The lesson the Scranton Federation of Teachers is giving this Saturday is clear: Throw a tantrum if you don’t get your way.
Sinking their teeth into the taut skin of the city’s taxpayers, the members of the Scranton Federation of Teachers 1147 have decided to bite the hand that handsomely feeds them by picketing the opening of a new elementary school in the city. An Open House has been planned for the Isaac Tripp Elementary School by the PTA and administration. It was supposed to be a chance for apprehensive students to have their fears calmed and their presence welcomed in a new place where everybody’s starting from square one. It was intended to give the youngsters a chance to be welcomed by the Tripp faculty with open arms. Instead, teachers have decided it’s better to slap families in the face with an “informational” picket on the grounds of the school. To make matters worse, they spelled “contract” wrong on their website when making the announcement. That should drop their credibility by half a letter grade from the jump.
If you perceive this as “teacher bashing,” you get an “A.”  However, it’s not without some thought of what the profession has meant to my family and me.
I admire and think often of the teachers in my own life. They gave me some of the tools I use every day in the course of my career. They taught me to ask questions and expand my horizons. They made me understand the world in context. Some patiently taught me the craft of journalism.
My own father was a teacher until he left for private industry. My uncle was a teacher. My cousin is a teacher. I am a part-time college instructor. I know there’s much more to this career than meets the eye.
That’s why these learned scholars, some of them with multiple initials after their names from their higher education, should learn a little bit about PR 101. During this course, teachers could be introduced to common sense practices that would help them play well with others and gain sympathy with effective messaging.

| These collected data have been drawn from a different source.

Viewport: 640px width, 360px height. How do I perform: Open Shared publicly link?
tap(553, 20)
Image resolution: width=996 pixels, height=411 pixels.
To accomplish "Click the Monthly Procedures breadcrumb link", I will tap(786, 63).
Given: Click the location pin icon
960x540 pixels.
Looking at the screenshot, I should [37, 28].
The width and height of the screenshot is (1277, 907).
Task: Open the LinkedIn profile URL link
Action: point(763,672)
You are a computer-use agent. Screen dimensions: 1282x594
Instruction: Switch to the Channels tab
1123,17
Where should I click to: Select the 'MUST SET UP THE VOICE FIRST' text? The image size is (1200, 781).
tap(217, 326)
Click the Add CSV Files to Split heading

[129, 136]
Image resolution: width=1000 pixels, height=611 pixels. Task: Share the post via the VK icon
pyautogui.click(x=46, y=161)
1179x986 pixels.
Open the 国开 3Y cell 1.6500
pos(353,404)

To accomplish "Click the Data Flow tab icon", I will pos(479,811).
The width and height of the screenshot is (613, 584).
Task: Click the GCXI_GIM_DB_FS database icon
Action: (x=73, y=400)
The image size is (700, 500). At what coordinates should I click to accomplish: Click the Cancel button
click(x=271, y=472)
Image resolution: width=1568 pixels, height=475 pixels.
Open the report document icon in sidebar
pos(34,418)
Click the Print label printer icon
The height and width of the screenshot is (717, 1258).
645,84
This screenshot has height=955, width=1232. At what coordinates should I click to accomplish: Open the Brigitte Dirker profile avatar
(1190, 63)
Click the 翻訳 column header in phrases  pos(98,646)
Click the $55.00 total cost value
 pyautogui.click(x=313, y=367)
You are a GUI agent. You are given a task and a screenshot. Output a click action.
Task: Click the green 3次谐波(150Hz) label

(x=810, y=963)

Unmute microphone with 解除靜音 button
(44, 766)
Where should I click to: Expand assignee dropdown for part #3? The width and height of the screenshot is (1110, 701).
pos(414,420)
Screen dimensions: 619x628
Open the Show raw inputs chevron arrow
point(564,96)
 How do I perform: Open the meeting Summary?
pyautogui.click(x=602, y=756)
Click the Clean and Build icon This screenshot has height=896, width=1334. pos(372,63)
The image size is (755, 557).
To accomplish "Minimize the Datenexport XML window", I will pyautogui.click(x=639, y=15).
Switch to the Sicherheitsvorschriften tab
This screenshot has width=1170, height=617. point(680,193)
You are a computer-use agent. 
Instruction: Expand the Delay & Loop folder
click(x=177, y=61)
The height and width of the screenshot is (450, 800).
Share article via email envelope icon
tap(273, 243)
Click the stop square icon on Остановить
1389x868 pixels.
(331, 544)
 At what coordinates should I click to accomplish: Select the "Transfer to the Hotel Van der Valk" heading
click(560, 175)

Lesson One:  There’s a time and place for making your point. Just like those who speak out of turn and snap their gum in class, some behavior is just not appropriate in certain venues. As someone who has worked without a contract for long periods of time, I know it’s frustrating. However, certain actions make matters worse. If these educators think they’ll be met with sympathy, they should grab a newspaper and read about the challenges faced by those who work in other industries. It’s not pretty out there.
Lesson Two: Gratitude is the attitude. When a school board that represents taxpayers takes the bold move of building a new school, don’t act like they’ve just handed you a cow pie. Even if you have some issues involving your perceived treatment, check them at the door. You’ll be glad you did, and some people may decide you are worth your weight in gold because you cared about their kids.
Lesson Three: Don’t spoil the party. Like the proverbial fly in the punch bowl, don’t ruin things for everyone else who’s there to have a good time. The president of the PTA told us the other day she and others volunteered their time to make the event possible. The PTA bridges the gap between parents and teachers at no cost to anyone. It’s a thankless task, but they do it because they want to help. That’s what we call positive role modeling.
The head of the PTA also asked the teachers to attend the Open House because it means a lot to the students. If teachers really are “for the kids,” it would behoove them to put down their signs and pick up the spirits of their young pupils. Class dismissed.